FIG. 11 is a circuit diagram showing a simplified conventional large-area imaging system (“imager”) 50, which is a well-known device that utilizes a large-area sensor array and associated electronics to capture radiation images (e.g., visible light images, or high-energy X-ray images). Conventional large imaging system 50 includes a large-area sensor substrate 60 (e.g., glass or quartz) having formed thereon pixels 61 that are arranged in rows and columns, and a separate control/readout circuit 70 that is used to drive and read image data from sensor substrate 60 during imager operation. Each pixel 61 typically includes a sensor (radiation detection element) 62 and an access transistor 63, which is typically a thin film transistor (TFT) formed on substrate 60. Each sensor typically includes a photosensitive region (e.g., a p-i-n photodiode formed using amorphous silicon (a-Si)) that is formed over access transistors 62, and is connected to a bias voltage Vbias. As indicated in FIG. 11, the access transistors in each column of pixels are accessed by an associated word line 64, and data read from the sensors in each row of pixels is passed to an associated data line 65 during readout operations. When exposed to a radiation pattern (e.g., an x-ray image), each sensor 62 generates a sensor charge that is representative of the quantity of ionizing radiation incident on that sensor. When accessed during a sensor readout operation, the sensor signal is transmitted on an associated data line 64 to control/readout circuit 70, which amplifies and/or converts the sensor signal to form digital image data. This digital image data is then stored with image data read from all pixels of the array, and can be used to produce an image representing the original radiation image.
Several problems are associated with conventional large-area imaging systems.
First, conventional large-area imaging systems typically require that sensor substrate 60 and control/readout substrate 70 be fabricated separately, and connected by a large number of connections. The large-area process used to manufacture sensor substrate 60 cannot produce the conventional integrated circuitry associated with control/readout circuit 70, thereby requiring separate sensor substrate 60 and control/readout circuit 70 to be formed on separate substrates using different fabrication techniques. After being produced by separate fabrication techniques, sensor substrate 60 and control/readout circuit 70 are then combined during production using wires or other connectors 75. The large number of required connectors 75 gives rise to increased production costs and other associated problems, such as limited image quality due to data-line noise pickup and/or kTC noise, electromechanical reliability, and production yield. Further, the number of required connections 75 is associated with the size of the sensor array (i.e., one connection per word line, one connection per data line, plus additional connections for bias voltage Vbias, etc.). Therefore, increasing the number of pixel rows and/or columns to increase the imager size or resolution involves increasing the number of connections, which in turn increases production costs and the other associated problems mentioned above.

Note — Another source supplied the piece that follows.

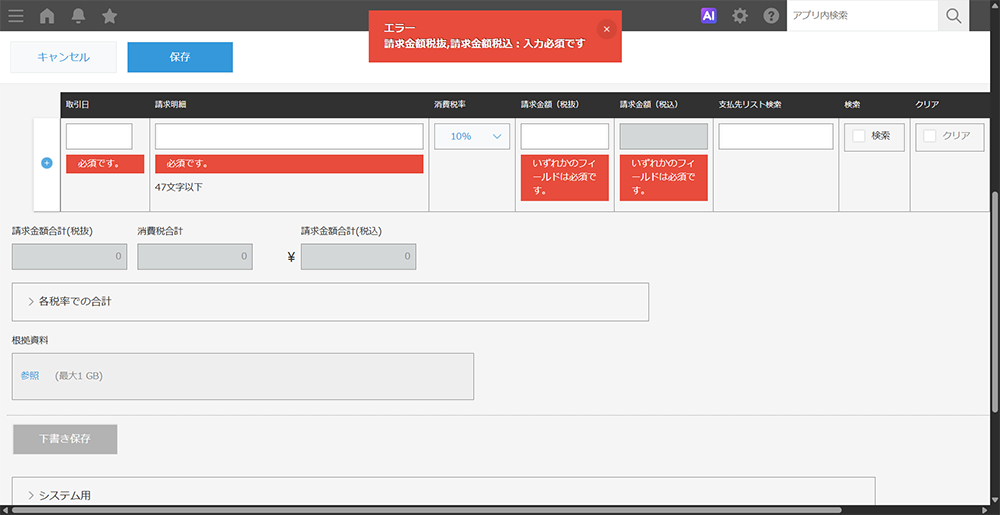
Task: Open the help question mark icon
Action: [x=771, y=15]
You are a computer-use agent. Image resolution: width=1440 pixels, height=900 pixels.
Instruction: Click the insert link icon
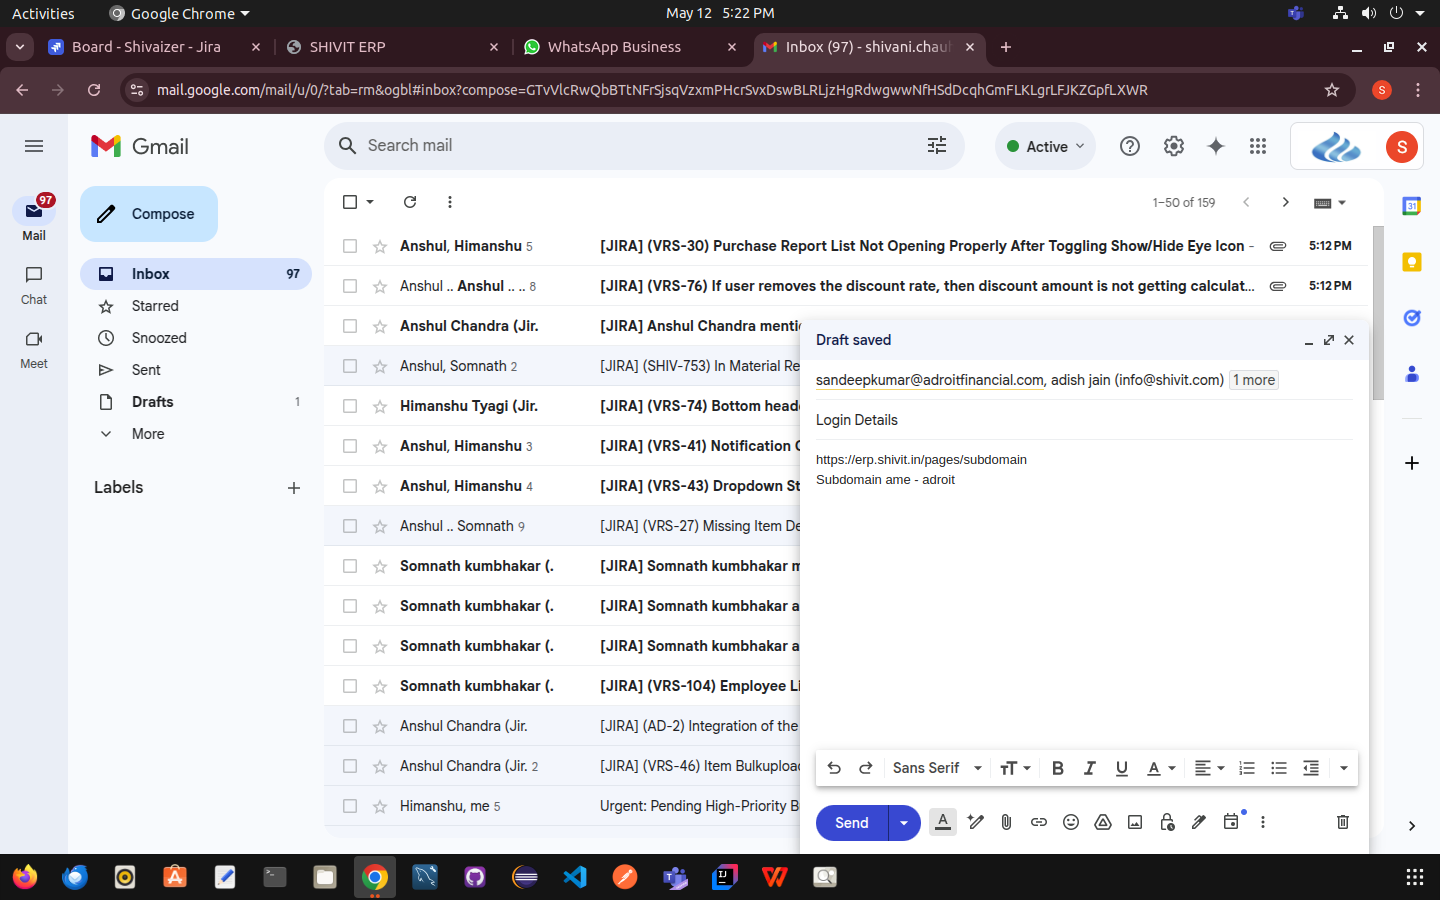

Another problem associated with conventional large-area imaging systems is that data line capacitance and switching noise, which increase with the pixel array size, are the dominant noise sources in the imager system. Conventional imagers drain sensor charges onto associated data lines during readout. The longer data lines associated with large-area sensor arrays represent a greater data-line capacitance, which in turn requires larger access transistors to facilitate readout of the data in a timely manner. The large access-transistor gates cause a high gate-line feed-through charge and associated noise. The larger data-line capacitance increases the associated kTC noise. Both noise sources greatly reduce the accuracy of the read out data and dominate the overall imager system performance. Reducing the size of the access transistors may reduce this noise term, but also decreases readout speed.
Accordingly, what is needed is a large-area imaging system in which the number of connections between a sensor substrate and control substrate is minimized, and in which the dominant noise effects and the readout speed are independent of the array size.